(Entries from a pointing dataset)
:::::
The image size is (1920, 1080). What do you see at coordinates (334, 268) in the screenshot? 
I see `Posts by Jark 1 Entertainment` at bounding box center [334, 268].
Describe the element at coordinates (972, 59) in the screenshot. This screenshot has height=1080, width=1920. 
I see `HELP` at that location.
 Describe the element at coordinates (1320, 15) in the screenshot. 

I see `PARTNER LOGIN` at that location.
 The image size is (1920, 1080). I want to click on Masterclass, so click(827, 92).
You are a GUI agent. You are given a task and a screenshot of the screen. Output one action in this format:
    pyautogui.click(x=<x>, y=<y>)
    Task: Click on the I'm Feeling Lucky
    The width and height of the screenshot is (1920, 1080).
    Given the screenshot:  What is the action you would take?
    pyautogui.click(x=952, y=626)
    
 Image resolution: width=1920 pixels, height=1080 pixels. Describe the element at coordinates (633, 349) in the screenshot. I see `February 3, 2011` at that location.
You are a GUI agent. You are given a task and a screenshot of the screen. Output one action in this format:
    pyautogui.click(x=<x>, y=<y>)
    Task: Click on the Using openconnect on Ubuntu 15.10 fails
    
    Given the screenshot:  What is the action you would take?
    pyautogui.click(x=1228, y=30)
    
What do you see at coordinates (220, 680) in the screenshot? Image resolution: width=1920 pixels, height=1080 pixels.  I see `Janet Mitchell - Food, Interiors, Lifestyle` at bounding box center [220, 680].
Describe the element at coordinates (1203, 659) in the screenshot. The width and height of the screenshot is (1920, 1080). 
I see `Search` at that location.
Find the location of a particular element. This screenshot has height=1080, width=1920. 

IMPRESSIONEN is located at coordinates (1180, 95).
:::::
**Challenge:** Quote every one of the entries above, word for word.

**Exercise result:**
The image size is (1920, 1080). What do you see at coordinates (334, 268) in the screenshot? 
I see `Posts by Jark 1 Entertainment` at bounding box center [334, 268].
Describe the element at coordinates (972, 59) in the screenshot. This screenshot has height=1080, width=1920. 
I see `HELP` at that location.
 Describe the element at coordinates (1320, 15) in the screenshot. 

I see `PARTNER LOGIN` at that location.
 The image size is (1920, 1080). I want to click on Masterclass, so click(827, 92).
You are a GUI agent. You are given a task and a screenshot of the screen. Output one action in this format:
    pyautogui.click(x=<x>, y=<y>)
    Task: Click on the I'm Feeling Lucky
    The width and height of the screenshot is (1920, 1080).
    Given the screenshot:  What is the action you would take?
    pyautogui.click(x=952, y=626)
    
 Image resolution: width=1920 pixels, height=1080 pixels. Describe the element at coordinates (633, 349) in the screenshot. I see `February 3, 2011` at that location.
You are a GUI agent. You are given a task and a screenshot of the screen. Output one action in this format:
    pyautogui.click(x=<x>, y=<y>)
    Task: Click on the Using openconnect on Ubuntu 15.10 fails
    
    Given the screenshot:  What is the action you would take?
    pyautogui.click(x=1228, y=30)
    
What do you see at coordinates (220, 680) in the screenshot? Image resolution: width=1920 pixels, height=1080 pixels.  I see `Janet Mitchell - Food, Interiors, Lifestyle` at bounding box center [220, 680].
Describe the element at coordinates (1203, 659) in the screenshot. The width and height of the screenshot is (1920, 1080). 
I see `Search` at that location.
Find the location of a particular element. This screenshot has height=1080, width=1920. 

IMPRESSIONEN is located at coordinates (1180, 95).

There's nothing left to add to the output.